Point 2 simply means: if we explore the space in two different (random ways), we should end-up at the same conclusion “sufficiently” often.

On Hadamard matrix

This matrix is a special matrix whose columns are orthogonal. Simply, it is a number of random projection column vectors stacked next to each other. However, this matrix has a special structure that allows a computation of a vector of size $k$ by this matrix (which itself has size k x k) to take $k \times log(k)$ steps and not $k \times k$ steps. This is a huge saving.
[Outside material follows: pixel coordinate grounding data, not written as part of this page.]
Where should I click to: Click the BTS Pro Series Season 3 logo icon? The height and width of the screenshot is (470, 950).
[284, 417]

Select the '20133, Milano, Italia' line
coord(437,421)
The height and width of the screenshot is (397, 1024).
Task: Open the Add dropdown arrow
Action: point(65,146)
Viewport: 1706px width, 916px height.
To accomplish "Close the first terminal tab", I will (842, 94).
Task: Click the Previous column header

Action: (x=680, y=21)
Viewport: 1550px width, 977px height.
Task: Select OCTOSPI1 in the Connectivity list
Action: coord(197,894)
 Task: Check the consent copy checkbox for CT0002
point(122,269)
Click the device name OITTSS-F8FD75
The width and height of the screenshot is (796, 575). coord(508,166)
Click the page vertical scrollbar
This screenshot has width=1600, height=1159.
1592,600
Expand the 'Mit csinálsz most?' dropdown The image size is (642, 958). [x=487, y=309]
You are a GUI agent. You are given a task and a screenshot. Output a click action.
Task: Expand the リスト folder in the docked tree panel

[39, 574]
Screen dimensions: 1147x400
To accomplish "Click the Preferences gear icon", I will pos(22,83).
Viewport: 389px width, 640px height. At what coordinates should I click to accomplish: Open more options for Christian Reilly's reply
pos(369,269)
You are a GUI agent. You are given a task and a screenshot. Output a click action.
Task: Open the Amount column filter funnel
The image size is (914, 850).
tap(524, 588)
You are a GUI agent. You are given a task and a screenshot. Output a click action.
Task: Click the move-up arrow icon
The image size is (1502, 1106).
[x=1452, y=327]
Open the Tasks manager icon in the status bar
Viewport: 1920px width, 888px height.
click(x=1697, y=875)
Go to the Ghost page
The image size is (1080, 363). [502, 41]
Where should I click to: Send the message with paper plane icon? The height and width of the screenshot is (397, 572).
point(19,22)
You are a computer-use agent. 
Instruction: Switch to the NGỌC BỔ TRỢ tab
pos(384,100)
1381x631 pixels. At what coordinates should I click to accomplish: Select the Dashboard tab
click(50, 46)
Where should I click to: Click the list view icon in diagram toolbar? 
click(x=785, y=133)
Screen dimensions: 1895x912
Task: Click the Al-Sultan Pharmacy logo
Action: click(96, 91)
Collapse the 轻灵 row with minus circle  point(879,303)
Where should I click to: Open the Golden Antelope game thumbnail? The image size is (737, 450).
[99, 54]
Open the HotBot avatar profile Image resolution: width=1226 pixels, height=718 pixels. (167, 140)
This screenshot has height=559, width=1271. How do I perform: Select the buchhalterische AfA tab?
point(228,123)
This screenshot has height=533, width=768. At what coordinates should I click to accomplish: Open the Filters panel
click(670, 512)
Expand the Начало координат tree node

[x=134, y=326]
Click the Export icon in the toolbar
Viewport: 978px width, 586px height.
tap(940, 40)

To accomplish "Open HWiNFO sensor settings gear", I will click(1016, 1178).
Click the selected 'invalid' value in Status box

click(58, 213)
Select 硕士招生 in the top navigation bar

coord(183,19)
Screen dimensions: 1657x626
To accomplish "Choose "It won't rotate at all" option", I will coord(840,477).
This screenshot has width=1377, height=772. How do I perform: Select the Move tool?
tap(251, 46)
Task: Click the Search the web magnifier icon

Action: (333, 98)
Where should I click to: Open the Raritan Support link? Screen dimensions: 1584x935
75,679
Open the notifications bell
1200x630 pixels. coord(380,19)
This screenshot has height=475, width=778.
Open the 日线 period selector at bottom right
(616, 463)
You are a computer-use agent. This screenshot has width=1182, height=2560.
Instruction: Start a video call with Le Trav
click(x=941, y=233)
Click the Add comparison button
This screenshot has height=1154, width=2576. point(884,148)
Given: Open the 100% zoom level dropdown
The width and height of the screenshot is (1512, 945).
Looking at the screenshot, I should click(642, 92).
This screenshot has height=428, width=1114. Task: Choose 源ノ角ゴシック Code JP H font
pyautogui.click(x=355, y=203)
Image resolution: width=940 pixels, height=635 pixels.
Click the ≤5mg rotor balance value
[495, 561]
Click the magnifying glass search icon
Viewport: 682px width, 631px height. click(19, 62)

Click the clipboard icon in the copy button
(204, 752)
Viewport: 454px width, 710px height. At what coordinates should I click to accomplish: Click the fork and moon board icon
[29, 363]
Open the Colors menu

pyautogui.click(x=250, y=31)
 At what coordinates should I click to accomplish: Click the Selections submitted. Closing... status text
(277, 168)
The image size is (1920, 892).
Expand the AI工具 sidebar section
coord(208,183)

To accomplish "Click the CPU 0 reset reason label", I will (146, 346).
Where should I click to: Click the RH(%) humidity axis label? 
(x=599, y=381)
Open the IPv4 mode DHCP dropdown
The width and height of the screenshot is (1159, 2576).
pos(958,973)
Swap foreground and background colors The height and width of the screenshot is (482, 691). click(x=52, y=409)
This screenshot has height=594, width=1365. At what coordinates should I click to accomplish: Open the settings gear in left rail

You don’t need to generate the Hadamard matrix to multiply by it. Use the following recursive algorithm.

Multiply by Hadamard 

input: a vector of numbers
multiply the input by random numbers (gaussian or bernoulli)
call loop(input)
output: the same vector under random rotation

def loop(input):
  (a,b) = split(input) # split at length(input)/2
  result_a = loop(a)
  result_b = loop(b)
  if length(a) == length(b): # case 1
      create a vector by appending one after each other
      return  append( (result_a + result_b), (result_a - result_b))
    else # case 2
      # one vector is bigger (assume it's the vector a)
      # it must be bigger by one position only
      let result_a' = result_a[0:length(result_a) - 1]
      let last_a = result[length(result_a) - 1]
      result_a' and result_b are of the same length. handle like case 1
      let rand_b = result_b[random_pos]
      let random_sign = +1 or -1
      return append( (result_a' + result_b), [last_a + random_sign*rand_b], (result_a' - result_b) )

On Step 3

Nearest neighbor search is an approximate algorithm. In order to improve it the following heuristic might be useful:

The neighbor of a neighbor is likely a neighbor.

At query time do the following:

Query time:
- compute the approximate neighbors using the index (from steps 1 and 2)
- get the neighbors of the neighbors (that's why we need them precomputed)
- some of those might be a better neighbor because of the approximation

There is actually a method for nearest neighbor search called K-graph that works entirely on this principle.